Abstract
In 2018, 156 survivors took over a small courtroom in Lansing, Michigan, to deliver victim impact statements at the sentencing hearing of Larry Nassar. This article argues that the survivors collectivized their voices and mobilized the subversive potential of the victim impact statement (VIS) to disrupt courtroom norms, hegemonic scripts, and generic expectations that contain and diminish testimony of sexual violence. This article also argues that white supremacy animated this moment of rhetorical rupture and demonstrates how racist logics of worthy victimhood infect the rhetorical potential of the VIS genre and restrict opportunity for disruption within its form. This case study explicates the counterhegemonic promise of survivor speech, the subversive limits of generic rupture, and the role that race, power, and privilege play in the mobilization of collective rhetoric.
Acknowledgments
The author wishes to thank Women’s Studies in Communication’s two anonymous reviewers and editor Claire Sisco King for their generous feedback. She also wishes to thank Hailey Otis for her research assistance.
Notes
1 My article follows the lead of the women who testified and described themselves as survivors throughout Nassar’s sentencing hearing. For discussion that troubles use of the term, see Freitag.

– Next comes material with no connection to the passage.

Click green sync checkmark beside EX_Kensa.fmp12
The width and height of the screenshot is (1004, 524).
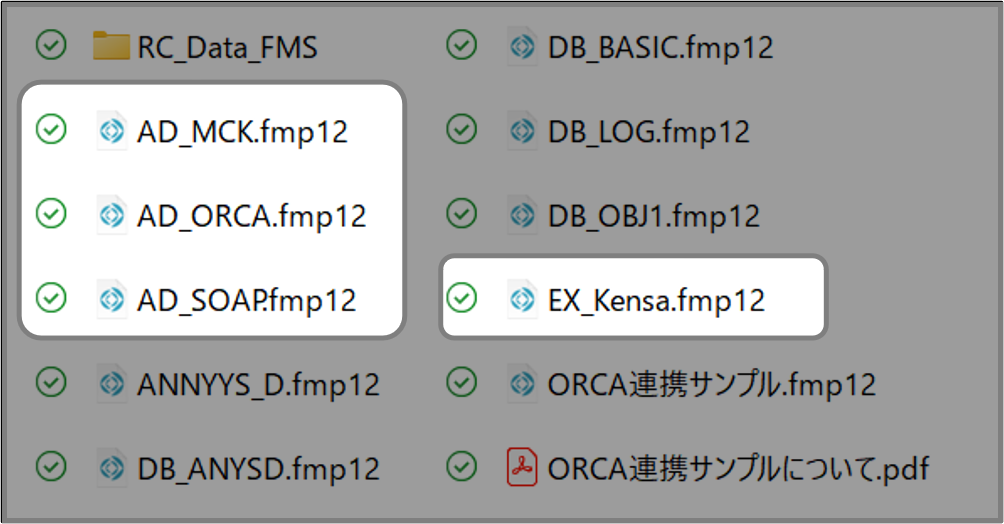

2 The testimony of the survivors cited in this article is archived here: https://inourownwords.us/.
3 While Larson’s essay refers to Chanel Miller as Emily Doe (her pseudonym), Miller has since published a memoir titled Know My Name and has spoken publicly about her desire to be known and be named.

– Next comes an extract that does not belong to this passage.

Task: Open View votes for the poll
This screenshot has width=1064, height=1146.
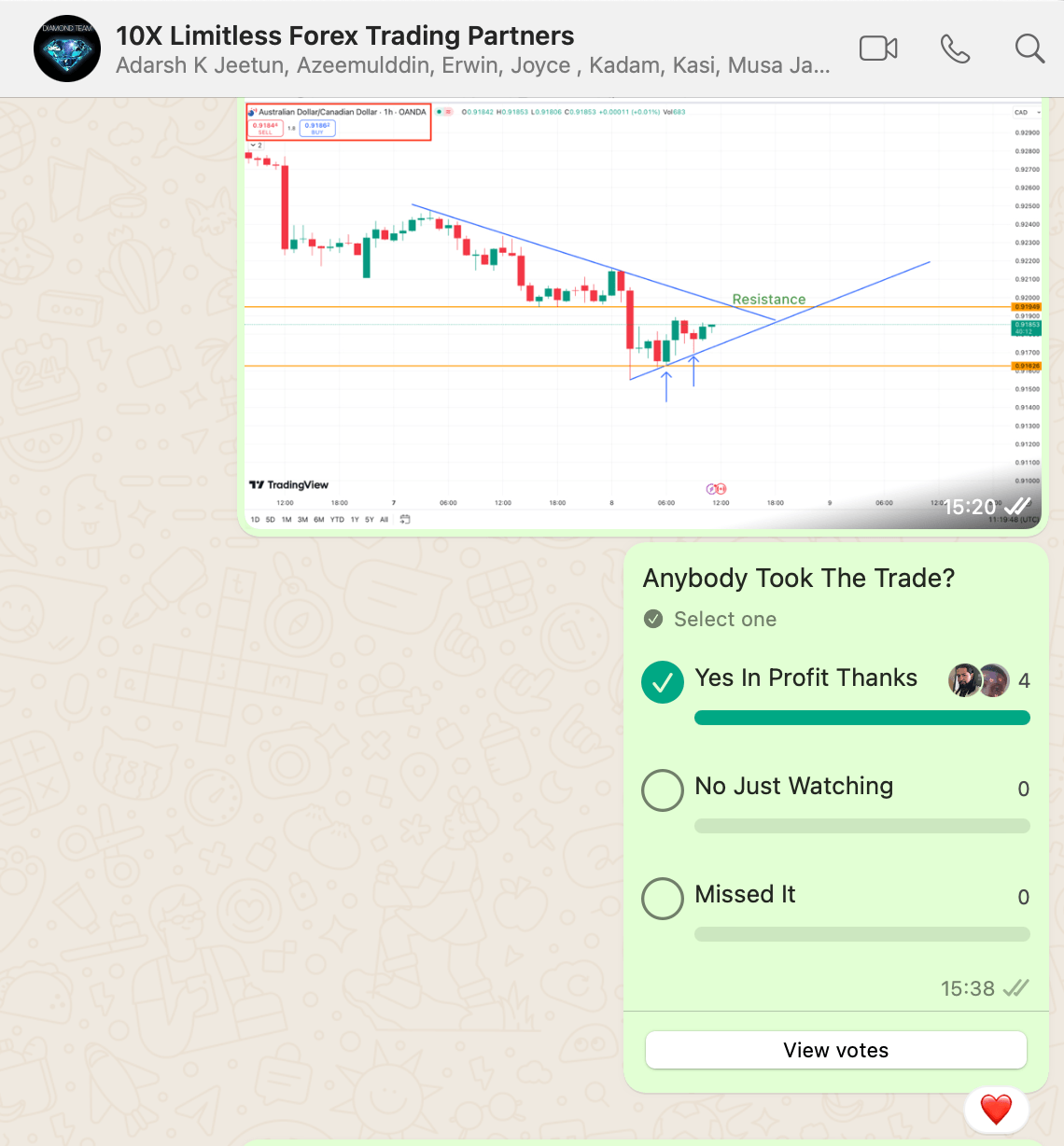Action: click(836, 1050)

4 There are important concerns expressed in the VIS literature that point to the dehumanizing effect of the VIS “to cast the defendant from the human community,” especially those already subject to the racial biases of our legal system. While Nassar was a white man of considerable privilege, this remains an important consideration (see Bandes, “Empathy” 410).
5 For discussion of the promise and perils of feminist militancy, see Southard; Boor Tonn.

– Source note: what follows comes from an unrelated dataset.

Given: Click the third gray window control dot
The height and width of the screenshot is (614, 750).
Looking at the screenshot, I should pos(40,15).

6 Critical legal scholars have also raised concern that the generic boundaries of the VIS may encourage a logic of retributive justice that doubles down on the status quo and further entrenches logics of domination and exclusion that live in our justice system. Retributive justice certainly echoes in the characterization of the survivors as an “army.” A logic of retribution also punctuated statements that Judge Aquilina made following the seven days of impact statements. Aquilina said, “Our Constitution does not allow for cruel and unusual punishment. If it did . . . I would allow some or many people to do to him what he did to others.” For critical discussion of Aquilina’s comments, see Jeltsen.
7 Balfour et al. tell us that this script of the unstable woman emerges quite regularly in the texts of victim impact statements (53). There are many reasons for this, including VIS guidelines that explicitly ask victims to narrativize their suffering and norms of courtroom communication that “[prefer] narratives of helplessness and tales of victimization to narratives of human agency and capacity” (Minow 32).